▶ AIM
Can you give the entries again from the line with "You are a computer-use" through the end of the entries, swapping "Open" for "Expand" and changing nothing else? Leave the pictures out of your answer.

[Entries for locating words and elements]
○ ○ ○ ○
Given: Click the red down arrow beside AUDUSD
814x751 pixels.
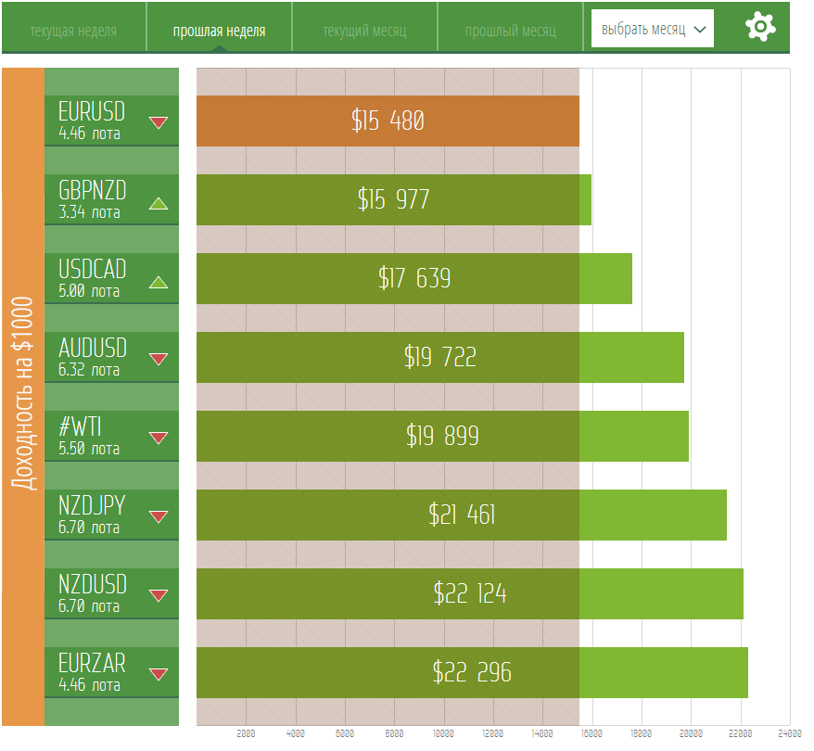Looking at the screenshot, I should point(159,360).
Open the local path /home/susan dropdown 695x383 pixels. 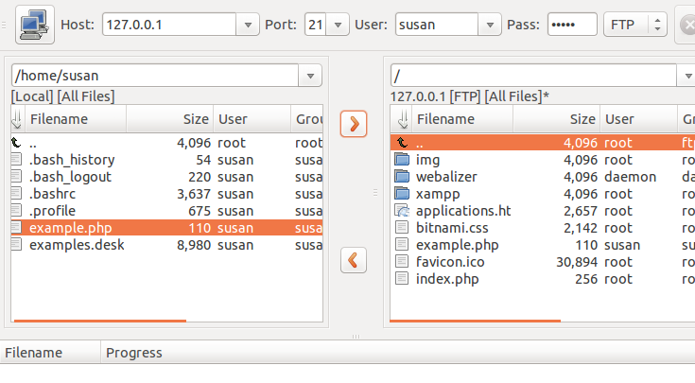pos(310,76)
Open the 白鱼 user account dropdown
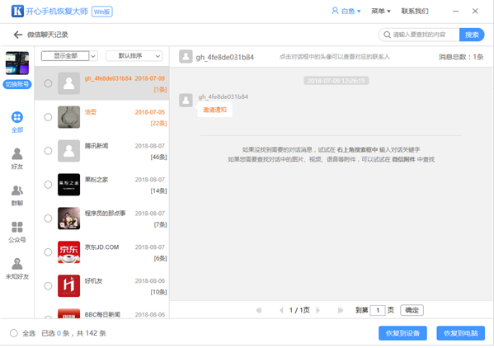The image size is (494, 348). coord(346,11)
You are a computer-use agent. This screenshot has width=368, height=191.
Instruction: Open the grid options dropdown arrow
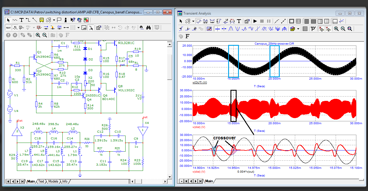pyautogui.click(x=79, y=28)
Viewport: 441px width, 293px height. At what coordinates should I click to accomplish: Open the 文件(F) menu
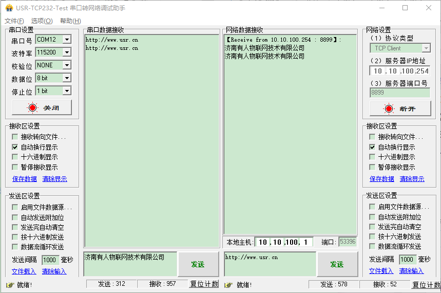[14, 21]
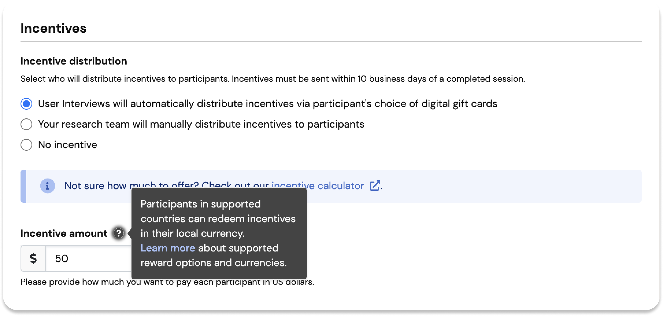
○ ○ ○ ○
▶ RESPONSE
You are a computer-use agent. This screenshot has width=368, height=191.
Instruction: Expand the grid options dropdown arrow
pyautogui.click(x=79, y=28)
Viewport: 441px width, 293px height. At what coordinates should I click to accomplish: Expand the 文件(F) menu
[14, 21]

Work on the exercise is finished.